Dans une correspondance rendue publique le 9 janvier et adressée au président angolais João Lourenço, l’Alliance Fleuve Congo/M23 (AFC/M23) a exprimé ses préoccupations quant à l’architecture actuelle des initiatives diplomatiques visant à résoudre la crise sécuritaire dans l’est de la République démocratique du Congo.
Le mouvement y sollicite des éclaircissements précis sur le rôle que pourrait jouer la médiation qatarie dans l’hypothèse d’une rencontre entre les parties à Luanda.
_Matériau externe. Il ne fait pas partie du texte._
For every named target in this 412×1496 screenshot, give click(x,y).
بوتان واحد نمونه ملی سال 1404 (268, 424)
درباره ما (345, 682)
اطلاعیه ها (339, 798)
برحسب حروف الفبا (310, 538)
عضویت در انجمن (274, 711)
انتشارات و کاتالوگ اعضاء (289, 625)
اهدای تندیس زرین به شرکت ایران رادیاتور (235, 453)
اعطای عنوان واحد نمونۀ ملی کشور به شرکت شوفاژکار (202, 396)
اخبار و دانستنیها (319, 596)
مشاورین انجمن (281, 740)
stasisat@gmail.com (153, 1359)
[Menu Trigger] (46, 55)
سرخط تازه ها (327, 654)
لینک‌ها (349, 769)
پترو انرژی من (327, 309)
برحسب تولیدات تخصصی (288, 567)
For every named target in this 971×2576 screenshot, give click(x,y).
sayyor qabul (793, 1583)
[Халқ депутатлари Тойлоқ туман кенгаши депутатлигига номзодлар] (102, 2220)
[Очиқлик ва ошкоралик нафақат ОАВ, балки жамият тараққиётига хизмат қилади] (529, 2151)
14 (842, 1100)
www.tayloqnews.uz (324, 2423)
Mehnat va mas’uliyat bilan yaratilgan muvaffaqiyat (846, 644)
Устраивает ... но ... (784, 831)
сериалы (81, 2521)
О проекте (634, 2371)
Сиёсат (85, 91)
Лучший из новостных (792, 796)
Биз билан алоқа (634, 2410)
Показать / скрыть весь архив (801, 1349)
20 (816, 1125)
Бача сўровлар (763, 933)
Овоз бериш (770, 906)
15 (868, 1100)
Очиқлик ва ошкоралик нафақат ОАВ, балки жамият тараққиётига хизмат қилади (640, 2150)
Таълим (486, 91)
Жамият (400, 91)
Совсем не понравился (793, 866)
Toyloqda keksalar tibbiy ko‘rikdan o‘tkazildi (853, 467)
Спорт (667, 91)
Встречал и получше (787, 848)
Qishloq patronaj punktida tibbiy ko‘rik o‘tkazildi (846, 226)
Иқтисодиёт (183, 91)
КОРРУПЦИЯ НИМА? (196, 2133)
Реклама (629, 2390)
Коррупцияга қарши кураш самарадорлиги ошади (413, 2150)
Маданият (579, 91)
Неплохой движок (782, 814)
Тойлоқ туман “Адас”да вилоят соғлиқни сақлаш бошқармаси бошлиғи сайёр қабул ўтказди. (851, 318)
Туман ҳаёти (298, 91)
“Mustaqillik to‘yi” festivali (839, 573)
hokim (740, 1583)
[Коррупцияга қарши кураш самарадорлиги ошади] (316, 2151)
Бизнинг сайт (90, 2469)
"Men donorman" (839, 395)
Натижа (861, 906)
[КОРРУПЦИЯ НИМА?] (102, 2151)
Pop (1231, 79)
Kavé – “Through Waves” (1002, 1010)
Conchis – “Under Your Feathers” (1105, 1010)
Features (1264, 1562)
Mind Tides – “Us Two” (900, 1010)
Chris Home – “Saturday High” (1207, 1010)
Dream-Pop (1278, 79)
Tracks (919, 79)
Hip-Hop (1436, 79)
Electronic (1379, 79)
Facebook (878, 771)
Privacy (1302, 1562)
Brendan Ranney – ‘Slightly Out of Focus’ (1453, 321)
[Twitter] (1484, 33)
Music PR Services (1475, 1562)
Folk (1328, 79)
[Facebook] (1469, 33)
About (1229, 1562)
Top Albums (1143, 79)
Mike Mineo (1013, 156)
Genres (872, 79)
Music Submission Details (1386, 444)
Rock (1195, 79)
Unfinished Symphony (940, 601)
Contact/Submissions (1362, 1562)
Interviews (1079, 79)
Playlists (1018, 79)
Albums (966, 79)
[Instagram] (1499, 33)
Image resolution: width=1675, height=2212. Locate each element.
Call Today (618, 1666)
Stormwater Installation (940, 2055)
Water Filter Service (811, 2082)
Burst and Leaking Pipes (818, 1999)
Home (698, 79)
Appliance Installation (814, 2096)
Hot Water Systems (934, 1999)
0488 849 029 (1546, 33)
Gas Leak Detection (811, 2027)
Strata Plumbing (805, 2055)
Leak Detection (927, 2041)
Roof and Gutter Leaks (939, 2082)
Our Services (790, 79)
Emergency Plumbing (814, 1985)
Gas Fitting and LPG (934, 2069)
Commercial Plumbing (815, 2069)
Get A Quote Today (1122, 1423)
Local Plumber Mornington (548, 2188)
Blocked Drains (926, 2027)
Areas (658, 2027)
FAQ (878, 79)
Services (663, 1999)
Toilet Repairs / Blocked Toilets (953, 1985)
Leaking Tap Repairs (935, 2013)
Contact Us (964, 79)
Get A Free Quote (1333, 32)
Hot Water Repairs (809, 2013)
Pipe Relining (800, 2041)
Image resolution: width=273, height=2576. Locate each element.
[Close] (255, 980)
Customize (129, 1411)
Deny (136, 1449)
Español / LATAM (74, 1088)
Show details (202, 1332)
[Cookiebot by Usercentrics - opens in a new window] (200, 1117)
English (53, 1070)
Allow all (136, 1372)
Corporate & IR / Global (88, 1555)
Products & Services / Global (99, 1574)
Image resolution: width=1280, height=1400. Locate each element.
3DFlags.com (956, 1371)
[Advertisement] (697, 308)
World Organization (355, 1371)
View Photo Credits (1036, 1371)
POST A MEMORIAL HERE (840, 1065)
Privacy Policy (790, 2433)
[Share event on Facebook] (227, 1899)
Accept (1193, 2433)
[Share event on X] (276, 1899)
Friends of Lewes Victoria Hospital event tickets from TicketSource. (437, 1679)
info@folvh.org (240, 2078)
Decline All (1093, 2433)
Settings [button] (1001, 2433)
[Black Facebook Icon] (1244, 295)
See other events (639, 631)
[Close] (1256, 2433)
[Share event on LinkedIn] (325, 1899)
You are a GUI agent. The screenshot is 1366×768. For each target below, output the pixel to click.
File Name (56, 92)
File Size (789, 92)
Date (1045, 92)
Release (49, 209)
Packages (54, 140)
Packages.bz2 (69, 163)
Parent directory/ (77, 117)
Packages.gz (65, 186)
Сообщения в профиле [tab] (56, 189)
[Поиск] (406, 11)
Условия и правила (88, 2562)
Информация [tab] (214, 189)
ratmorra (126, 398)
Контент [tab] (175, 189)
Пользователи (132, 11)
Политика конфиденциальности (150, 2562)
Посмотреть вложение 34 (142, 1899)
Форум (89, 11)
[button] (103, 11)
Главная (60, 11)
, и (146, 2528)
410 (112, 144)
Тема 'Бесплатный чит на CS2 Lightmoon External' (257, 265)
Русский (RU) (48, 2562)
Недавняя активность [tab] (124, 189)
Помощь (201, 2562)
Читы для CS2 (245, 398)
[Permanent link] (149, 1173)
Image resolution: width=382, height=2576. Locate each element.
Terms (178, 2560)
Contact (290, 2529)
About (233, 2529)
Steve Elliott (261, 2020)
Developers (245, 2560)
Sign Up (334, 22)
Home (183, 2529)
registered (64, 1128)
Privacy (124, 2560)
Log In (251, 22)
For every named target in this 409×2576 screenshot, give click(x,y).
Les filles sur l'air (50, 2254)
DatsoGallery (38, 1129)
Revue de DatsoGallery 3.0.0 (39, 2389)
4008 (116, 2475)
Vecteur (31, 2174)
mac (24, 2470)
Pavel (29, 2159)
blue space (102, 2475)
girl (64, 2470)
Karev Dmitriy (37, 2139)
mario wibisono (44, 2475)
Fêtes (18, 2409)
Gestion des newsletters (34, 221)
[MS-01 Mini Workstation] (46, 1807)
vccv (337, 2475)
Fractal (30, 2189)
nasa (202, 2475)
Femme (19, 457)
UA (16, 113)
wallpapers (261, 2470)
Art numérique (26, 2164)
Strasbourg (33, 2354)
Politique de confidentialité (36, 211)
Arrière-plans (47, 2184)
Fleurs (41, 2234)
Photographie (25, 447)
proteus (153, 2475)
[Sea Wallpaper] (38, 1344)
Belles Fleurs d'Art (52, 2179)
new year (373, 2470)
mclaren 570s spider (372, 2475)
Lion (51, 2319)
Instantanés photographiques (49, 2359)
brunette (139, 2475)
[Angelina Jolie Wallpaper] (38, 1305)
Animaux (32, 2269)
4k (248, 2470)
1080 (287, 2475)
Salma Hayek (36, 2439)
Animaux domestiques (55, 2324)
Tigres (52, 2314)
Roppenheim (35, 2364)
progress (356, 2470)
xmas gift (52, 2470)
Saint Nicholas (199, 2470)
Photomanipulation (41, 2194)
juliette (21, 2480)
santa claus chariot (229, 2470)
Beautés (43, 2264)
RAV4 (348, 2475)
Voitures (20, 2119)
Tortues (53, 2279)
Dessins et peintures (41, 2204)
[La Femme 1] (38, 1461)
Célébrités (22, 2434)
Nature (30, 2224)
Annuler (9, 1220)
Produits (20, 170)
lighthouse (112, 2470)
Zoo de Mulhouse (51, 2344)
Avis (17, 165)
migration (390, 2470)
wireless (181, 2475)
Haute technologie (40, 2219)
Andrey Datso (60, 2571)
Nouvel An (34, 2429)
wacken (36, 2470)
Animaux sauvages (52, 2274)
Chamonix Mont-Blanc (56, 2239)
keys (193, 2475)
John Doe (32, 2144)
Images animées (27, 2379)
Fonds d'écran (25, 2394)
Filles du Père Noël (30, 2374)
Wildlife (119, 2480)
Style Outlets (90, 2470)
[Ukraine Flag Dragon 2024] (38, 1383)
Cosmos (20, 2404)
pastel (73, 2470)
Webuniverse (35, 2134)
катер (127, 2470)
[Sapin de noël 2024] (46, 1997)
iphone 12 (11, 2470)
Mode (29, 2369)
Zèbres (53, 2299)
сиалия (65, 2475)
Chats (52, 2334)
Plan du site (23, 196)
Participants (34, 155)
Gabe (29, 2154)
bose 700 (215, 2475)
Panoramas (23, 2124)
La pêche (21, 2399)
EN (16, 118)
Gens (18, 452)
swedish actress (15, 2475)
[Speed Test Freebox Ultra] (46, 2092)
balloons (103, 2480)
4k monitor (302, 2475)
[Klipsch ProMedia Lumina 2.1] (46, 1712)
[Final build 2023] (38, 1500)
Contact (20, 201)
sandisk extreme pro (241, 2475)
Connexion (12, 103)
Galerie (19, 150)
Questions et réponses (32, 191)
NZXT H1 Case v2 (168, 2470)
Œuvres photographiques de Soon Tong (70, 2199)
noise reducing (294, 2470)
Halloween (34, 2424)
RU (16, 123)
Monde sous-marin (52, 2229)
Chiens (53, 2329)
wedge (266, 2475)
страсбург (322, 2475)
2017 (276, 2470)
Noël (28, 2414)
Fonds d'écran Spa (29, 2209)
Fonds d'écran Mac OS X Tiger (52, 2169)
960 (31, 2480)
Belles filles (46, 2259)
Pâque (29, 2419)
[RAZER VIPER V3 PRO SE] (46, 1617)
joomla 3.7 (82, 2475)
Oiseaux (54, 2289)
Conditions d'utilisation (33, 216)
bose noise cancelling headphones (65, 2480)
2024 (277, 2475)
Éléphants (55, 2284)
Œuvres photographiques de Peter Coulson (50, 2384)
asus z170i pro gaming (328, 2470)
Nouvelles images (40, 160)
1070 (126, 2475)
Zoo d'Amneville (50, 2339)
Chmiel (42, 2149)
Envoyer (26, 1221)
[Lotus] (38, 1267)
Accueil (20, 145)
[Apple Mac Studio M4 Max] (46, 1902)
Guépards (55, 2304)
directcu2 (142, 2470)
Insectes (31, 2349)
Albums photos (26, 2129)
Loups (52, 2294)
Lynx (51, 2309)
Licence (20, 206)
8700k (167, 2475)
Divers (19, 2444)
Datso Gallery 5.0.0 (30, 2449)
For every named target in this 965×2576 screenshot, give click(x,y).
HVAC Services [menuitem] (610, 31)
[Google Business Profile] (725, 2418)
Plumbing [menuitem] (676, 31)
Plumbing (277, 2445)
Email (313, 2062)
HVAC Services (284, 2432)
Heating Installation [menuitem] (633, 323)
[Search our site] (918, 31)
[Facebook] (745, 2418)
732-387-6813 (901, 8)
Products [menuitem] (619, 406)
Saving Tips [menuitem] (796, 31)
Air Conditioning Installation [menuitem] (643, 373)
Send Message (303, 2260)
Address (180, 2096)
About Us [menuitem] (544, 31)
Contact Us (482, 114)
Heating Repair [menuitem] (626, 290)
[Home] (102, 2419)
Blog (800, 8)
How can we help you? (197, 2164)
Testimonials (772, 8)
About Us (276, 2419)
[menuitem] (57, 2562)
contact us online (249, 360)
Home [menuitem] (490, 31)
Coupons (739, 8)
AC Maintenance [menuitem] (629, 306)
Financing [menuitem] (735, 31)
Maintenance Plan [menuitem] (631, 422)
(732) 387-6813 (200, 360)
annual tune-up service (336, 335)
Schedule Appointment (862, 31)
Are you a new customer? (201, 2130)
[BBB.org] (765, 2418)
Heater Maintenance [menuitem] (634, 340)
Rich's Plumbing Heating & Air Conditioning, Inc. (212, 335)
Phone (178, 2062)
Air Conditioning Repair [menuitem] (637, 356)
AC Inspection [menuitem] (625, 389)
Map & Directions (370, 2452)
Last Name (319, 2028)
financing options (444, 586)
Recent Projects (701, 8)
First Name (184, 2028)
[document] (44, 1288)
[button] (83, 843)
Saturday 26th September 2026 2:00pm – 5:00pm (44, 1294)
L’AFC/M23 souligne l’importance de cette médiation, qu’elle considère comme un acteur central du processus en cours, et souhaite savoir si Doha serait associée à cette éventuelle rencontre, et sous quelle forme institutionnelle.
Dans le même esprit, la coalition rebelle insiste sur la nécessité de préserver les avancées déjà enregistrées dans le cadre du dialogue engagé au Qatar. Elle s’interroge notamment sur le devenir du processus de Doha si de nouvelles discussions devaient s’ouvrir en Angola, mettant en garde contre toute initiative susceptible de fragiliser ou d’invalider les acquis obtenus jusque-là.
Sur un plan plus global, l’AFC/M23 dresse un constat critique de la conduite des négociations depuis leur lancement. Le mouvement évoque une succession de changements de cadres et de médiateurs, jugée peu favorable à la construction d’une paix durable. Les discussions, amorcées à Nairobi, auraient été déplacées vers Luanda sans concertation formelle avec les autorités kényanes, avant qu’un nouveau transfert vers Doha ne soit opéré, cette fois sans coordination préalable avec la partie angolaise.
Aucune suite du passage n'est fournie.